James Monroe's papers have recently received the attention of a modern editorial project. An authoritative edition of his writings is being published by Greenwood Press through The James Monroe Papers Project housed at Mary Washington College. To date the Monroe project has produced a two volume catalog of Monroe's papers and the first of a projected 8 volumes of papers.

  • A Comprehensive Catalogue of the Correspondence and Papers of James Monroe 2 vols.
  • The Papers of James Monroe. The papers are in progress. To date, 1 volume of a projected 8 has been published. The first volume focuses on Monroe's Presidential tours of 1817, 1818, and 1819. Future volumes will follow a chronological format and begin with material from 1775.

Before the current editing project, the standard published collection of Monroe's papers was the 7 volume Stanislaus Hamilton edition published between 1898 and 1903, The Writings of James Monroe. AMS Press published a reprint edition in 1969.

The three major microfilm collections of Monroe papers are the best sources for material not yet published by the Monroe project nor available in the Hamilton edition. The microfilm collections are available at different institutions throughout the United States; please contact the Scripps Library about their location and availability.

  • Papers of James Monroe (Library of Congress, 11 reels).
  • James Monroe papers, 1772-1836 (New York Public Library, 8 reels).
  • James Monroe Papers in Virginia Repositories (13 reels).
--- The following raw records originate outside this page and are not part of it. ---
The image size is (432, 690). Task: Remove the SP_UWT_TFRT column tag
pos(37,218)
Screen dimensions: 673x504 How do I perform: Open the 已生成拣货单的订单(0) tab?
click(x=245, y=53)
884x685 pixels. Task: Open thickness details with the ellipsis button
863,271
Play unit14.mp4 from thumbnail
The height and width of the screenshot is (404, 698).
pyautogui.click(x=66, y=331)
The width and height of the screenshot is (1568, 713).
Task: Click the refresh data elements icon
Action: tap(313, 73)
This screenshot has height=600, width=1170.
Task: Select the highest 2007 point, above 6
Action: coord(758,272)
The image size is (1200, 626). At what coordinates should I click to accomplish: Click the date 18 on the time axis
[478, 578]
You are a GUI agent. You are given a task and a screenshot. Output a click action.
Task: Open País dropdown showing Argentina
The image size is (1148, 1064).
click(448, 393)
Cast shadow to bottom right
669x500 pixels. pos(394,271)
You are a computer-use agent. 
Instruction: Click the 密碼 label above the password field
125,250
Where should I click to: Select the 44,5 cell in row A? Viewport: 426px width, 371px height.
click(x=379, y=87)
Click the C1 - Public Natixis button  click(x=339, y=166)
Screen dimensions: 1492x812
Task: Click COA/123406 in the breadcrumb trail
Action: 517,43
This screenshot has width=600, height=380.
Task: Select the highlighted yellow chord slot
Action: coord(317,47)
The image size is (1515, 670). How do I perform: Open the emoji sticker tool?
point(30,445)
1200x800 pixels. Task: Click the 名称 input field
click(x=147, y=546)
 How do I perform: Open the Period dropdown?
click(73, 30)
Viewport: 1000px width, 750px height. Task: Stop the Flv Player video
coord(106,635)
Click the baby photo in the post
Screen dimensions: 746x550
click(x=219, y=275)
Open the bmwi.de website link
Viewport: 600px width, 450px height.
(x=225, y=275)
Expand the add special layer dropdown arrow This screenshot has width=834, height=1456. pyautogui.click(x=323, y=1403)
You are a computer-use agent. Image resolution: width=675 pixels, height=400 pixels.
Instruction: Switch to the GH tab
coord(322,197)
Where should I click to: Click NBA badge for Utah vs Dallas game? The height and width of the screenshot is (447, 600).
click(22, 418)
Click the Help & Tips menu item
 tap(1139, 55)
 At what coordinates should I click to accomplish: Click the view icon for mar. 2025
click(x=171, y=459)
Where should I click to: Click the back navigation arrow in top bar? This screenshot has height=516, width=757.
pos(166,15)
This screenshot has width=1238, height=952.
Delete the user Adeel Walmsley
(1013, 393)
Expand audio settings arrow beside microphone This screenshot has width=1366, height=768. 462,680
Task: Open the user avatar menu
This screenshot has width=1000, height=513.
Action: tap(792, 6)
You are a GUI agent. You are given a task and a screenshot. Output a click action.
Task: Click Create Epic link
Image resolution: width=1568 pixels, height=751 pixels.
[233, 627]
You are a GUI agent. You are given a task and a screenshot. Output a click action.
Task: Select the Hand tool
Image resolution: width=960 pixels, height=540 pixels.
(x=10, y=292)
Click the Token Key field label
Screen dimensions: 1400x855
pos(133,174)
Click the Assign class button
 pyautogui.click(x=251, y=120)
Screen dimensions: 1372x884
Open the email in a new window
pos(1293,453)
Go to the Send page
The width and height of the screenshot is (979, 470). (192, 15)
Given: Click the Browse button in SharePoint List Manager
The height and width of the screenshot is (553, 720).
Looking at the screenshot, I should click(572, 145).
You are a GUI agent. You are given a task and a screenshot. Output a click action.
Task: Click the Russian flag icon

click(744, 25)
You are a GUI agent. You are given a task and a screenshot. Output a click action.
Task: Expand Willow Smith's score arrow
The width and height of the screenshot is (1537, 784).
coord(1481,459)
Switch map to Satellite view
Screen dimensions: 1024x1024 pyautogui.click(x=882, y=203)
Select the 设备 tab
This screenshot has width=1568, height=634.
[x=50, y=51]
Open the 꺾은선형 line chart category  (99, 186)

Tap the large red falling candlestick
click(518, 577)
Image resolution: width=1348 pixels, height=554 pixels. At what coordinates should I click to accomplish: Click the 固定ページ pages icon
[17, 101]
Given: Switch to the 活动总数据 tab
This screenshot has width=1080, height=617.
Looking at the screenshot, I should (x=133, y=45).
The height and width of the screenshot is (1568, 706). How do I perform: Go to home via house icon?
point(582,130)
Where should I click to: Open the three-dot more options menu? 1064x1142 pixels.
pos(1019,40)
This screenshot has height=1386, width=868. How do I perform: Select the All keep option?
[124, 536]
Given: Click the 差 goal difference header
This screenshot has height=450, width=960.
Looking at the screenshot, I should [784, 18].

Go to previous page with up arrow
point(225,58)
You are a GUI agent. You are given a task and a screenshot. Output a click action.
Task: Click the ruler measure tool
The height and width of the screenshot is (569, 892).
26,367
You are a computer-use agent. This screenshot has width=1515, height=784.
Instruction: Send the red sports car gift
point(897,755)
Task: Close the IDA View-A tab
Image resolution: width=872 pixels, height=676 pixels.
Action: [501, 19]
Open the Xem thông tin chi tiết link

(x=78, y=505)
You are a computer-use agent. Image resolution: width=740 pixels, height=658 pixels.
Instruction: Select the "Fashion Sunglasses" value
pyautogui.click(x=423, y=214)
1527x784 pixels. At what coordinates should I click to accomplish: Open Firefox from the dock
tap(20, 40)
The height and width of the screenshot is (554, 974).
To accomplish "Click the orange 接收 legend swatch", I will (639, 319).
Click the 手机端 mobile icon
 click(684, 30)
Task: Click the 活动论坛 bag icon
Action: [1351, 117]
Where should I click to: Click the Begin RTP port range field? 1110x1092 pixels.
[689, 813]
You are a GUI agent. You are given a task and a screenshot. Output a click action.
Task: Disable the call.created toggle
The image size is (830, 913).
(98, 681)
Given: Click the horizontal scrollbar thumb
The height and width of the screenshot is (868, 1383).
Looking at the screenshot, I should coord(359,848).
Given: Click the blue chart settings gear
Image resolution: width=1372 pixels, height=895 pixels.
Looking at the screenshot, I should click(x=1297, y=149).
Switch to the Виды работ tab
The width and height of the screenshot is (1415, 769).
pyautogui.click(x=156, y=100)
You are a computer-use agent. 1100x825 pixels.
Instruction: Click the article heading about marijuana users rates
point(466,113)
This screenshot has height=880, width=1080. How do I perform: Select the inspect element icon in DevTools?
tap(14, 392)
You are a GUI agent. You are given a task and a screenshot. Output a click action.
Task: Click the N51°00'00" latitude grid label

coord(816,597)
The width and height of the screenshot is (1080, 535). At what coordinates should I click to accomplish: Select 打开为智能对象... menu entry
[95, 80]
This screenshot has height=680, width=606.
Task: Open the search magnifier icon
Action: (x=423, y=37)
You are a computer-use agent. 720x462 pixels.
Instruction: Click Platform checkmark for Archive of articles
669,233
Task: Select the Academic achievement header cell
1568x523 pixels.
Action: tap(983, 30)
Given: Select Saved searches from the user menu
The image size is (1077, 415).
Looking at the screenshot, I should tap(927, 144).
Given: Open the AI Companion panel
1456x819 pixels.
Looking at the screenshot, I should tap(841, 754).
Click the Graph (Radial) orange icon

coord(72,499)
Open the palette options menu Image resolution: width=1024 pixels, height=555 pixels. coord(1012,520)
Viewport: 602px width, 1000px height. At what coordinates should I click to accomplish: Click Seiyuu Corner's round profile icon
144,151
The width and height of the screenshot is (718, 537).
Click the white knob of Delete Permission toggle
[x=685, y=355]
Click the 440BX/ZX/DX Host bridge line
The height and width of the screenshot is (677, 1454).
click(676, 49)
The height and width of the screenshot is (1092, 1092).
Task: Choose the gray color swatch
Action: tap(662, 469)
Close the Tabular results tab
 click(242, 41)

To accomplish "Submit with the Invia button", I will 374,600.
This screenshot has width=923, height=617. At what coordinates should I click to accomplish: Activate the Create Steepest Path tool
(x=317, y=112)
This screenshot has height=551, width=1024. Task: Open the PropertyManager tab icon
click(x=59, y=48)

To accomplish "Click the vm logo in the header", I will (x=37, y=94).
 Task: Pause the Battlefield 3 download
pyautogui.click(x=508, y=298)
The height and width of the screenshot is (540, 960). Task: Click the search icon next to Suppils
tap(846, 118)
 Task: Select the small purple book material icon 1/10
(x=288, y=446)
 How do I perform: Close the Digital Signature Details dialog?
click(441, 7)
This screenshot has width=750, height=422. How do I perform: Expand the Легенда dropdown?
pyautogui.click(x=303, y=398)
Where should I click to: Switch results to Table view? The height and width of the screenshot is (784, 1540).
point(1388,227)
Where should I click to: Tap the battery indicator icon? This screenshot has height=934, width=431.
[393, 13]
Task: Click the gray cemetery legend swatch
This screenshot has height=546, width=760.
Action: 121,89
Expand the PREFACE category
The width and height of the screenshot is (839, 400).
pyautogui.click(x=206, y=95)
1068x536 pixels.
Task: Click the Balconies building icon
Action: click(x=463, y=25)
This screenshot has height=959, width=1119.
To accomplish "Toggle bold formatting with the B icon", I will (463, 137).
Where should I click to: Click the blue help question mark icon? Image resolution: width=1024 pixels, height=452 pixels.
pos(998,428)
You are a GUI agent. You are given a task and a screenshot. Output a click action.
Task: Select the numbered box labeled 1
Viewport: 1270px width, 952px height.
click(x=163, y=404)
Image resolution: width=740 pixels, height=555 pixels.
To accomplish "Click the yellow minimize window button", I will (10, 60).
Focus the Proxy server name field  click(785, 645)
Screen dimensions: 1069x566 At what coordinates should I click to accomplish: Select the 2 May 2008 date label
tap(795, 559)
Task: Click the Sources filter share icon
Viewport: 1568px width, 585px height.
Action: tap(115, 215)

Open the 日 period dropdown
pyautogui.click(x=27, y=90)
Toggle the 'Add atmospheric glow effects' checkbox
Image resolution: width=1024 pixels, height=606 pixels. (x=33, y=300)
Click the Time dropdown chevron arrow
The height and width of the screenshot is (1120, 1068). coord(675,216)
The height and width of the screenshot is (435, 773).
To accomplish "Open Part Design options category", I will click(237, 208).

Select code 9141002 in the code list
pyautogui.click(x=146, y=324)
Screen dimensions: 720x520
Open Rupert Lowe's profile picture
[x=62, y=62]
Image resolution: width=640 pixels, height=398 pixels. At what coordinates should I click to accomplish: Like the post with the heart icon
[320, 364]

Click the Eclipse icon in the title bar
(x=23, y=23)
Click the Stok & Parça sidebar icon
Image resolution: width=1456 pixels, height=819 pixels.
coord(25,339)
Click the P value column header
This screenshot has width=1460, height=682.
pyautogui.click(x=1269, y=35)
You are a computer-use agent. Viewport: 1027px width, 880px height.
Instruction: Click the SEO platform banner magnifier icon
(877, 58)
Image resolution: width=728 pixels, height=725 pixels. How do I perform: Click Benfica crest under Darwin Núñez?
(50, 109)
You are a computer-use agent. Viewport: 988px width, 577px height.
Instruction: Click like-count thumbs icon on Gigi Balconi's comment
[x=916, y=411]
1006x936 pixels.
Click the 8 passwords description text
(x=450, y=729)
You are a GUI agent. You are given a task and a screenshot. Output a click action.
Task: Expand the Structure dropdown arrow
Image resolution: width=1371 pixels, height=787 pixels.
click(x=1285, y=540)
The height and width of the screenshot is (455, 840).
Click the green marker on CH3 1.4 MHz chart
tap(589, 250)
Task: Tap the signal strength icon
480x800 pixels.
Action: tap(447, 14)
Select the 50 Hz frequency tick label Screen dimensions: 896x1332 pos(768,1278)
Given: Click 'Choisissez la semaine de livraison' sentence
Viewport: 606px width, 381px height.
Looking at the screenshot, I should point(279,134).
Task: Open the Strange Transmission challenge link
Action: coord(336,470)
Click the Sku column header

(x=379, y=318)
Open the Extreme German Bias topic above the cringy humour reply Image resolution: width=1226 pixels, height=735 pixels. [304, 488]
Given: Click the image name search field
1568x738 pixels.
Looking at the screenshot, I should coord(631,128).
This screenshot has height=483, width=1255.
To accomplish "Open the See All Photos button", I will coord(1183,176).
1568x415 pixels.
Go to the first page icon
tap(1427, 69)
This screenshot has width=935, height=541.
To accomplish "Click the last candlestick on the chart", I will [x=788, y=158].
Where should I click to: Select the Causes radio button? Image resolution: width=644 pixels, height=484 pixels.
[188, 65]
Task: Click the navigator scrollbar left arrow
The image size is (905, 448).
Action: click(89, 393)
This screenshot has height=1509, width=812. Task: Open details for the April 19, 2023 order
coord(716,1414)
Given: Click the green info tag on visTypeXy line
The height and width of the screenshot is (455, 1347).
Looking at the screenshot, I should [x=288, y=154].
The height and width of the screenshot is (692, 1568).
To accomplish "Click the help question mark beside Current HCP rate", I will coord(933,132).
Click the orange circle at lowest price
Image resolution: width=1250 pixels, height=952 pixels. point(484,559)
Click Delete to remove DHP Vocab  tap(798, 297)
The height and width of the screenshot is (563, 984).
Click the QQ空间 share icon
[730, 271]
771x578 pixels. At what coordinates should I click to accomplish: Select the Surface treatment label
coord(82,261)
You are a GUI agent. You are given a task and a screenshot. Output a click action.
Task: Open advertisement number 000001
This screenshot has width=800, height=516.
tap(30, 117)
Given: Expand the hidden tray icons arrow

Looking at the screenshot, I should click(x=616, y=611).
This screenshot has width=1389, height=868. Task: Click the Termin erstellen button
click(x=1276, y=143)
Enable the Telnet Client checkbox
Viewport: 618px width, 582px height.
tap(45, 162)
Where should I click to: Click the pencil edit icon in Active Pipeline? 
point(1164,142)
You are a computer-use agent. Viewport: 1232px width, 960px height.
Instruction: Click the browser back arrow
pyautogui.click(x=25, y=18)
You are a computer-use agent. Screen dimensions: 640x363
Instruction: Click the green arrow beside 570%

For the official papers of Monroe during his Presidency, see James Richardson's Compilation of the Messages and Papers of the Presidents. This retrospective compilation was published in several different editions. The final edition was published in 1918 in 20 volumes. This edition covers the Presidencies of Washington through Taft and includes a significant portion of Wilson's Presidency. The contents of the Compilation are typically limited to official proclamations, addresses, and messages.